About: I'm a family man, with restless hands, so I try to think about crafty things that my kids can do.

I have the need for a stopper for my teenage driver so as to avoid costly damage to the house which would inevitably be incurred without one.

The stopper is much like you see in parking lots to stop cars from obstructing walkways, and from rolling into traffic.

The idea came when my child enrolled in Driver's Ed. We were not only going to need another car, but also somewhere to park said vehicle. My driveway is only single width, but the Garage is a double, so it is wider by the garage, giving me the perfect place to put a parking space.

This could be used in a garage to avoid hitting the back wall, or anywhere you would like a vehicle to stop to avoid damage.

Supplies:

3" PVC pipe, length is not too important as this could be pieced together. ( I used a length of 5'10")

Concrete mix

Concrete Caulk

Duct

Tape measure

Saw

Step 1: Cut the Pipe

Cut the PVC pipe in half lengthways. I used a table saw, but a cutoff wheel on an angle grinder, or rotary tool would do the trick. The pipe needn't be pressure rated for this project, so if yours is soft enough, a simple hand saw would be just as quick. Even though I used a table saw, mine came out a little twisted, but I wasn't concerned because I needn't be the full 1.5" of the half-pipe.

If you used a shorter piece of pipe, you really only need to put it where the tires will hit, so you could just use the pieces for in front of the tires.

I went with what I had, and made it wide enough to reach both tires because I'm not sure of my own offspring's skills with backing in.

Attach the pipe halves together along their length to stop them from rolling while they cure/set.

Cap the ends of the pipe flush with duct tape leaving you with a double trough.

Mix the concrete per the instructions on the packaging. I used a 5-gallon bucket, and mixed it a little wet because this was left over from a driveway patch I'd done a few weeks back. Typically you would want something a little smoother than what I used.

Pour the concrete mix into the troughs, and leave them on a level surface to cure. Depending on the mix that you use, curing times will differ, but I gave mine 3 days.

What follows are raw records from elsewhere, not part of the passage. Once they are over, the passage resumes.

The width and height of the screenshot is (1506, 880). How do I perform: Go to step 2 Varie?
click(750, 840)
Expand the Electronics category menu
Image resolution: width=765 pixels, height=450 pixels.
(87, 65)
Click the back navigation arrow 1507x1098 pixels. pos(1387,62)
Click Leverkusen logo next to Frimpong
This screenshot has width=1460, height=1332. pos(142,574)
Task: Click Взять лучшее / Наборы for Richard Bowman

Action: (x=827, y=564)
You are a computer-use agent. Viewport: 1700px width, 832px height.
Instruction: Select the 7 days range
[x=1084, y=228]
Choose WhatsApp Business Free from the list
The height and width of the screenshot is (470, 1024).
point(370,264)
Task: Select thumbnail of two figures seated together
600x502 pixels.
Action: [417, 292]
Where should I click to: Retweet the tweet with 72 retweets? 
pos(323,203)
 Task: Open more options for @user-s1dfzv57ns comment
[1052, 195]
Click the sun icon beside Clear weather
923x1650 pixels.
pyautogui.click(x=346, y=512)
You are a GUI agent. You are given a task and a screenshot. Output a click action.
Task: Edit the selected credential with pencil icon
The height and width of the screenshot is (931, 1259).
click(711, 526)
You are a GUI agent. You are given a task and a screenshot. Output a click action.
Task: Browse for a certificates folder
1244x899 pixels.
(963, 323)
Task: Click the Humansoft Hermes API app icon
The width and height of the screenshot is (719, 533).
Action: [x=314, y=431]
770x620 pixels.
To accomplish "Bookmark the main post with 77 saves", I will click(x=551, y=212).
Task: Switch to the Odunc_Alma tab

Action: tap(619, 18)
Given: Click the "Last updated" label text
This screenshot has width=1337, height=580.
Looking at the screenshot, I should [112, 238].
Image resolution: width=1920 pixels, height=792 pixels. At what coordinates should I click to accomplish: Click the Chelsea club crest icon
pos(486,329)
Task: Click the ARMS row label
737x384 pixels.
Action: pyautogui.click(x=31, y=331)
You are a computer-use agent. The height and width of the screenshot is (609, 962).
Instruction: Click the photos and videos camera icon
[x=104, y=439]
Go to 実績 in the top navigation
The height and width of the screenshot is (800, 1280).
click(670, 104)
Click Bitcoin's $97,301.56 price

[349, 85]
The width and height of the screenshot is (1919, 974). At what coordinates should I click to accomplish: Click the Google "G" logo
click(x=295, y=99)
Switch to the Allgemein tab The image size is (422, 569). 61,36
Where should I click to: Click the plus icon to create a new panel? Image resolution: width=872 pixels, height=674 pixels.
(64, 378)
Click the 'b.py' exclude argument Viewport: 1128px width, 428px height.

I made two, and so I filled both troughs, but if you're only doing one full length stopper, you'll only need to fill one half.

Step 2: Measure and Mark

I had painted lines on the ground where the car will go in order to truly create a parking space.

I pulled the car to the end of the line, and measured from where the tire touches the ground to the end of the back bumper as the rear end is longer from the wheel than the front is.

I used a scrap of wood, and placed it where it would need to go to be sure that the car would fit.

I then left the wood scrap in place for a few days while the pipes finished curing (and for the rain to stop).

Separate the pipes.

There is a step where the car would need to stop for my situation, so I took the measurement from the tire, and placed the now cured pipe down, pipe-side down, and then roll it over into place before separating the PVC from the concrete.

Step 3: Address Any Cracks

If you made this stopper full length as I did, then you're likely to have broken the stopper, likewise if you didn't fill the trough it likely broke when you turned it out.

Neither of these outcomes is a big deal because you have the caulk.

If you have broken the stopper into pieces, you can "Glue" them back together with caulk.

If, like me, you used a mix containing lots of aggregate, then you'll likely have spacing underneath the stopper too, which can also be caulked.

If you want this to be permanent, then it can be caulked to the ground, or staked with concrete screws if you have a hammer-drill, and masonry bits.

Step 4: Start Using the New Parking Space

This is the finished space in my driveway. I put my stopper off-center so that it can be seen from the driver's side more easily, but it is long enough to stop both tires.

These stoppers are only an inch and a half tall, so they're not tall enough to stop you from getting over them if you really wanted to.

So far the house/steps have not been hit, so this project has been very effective.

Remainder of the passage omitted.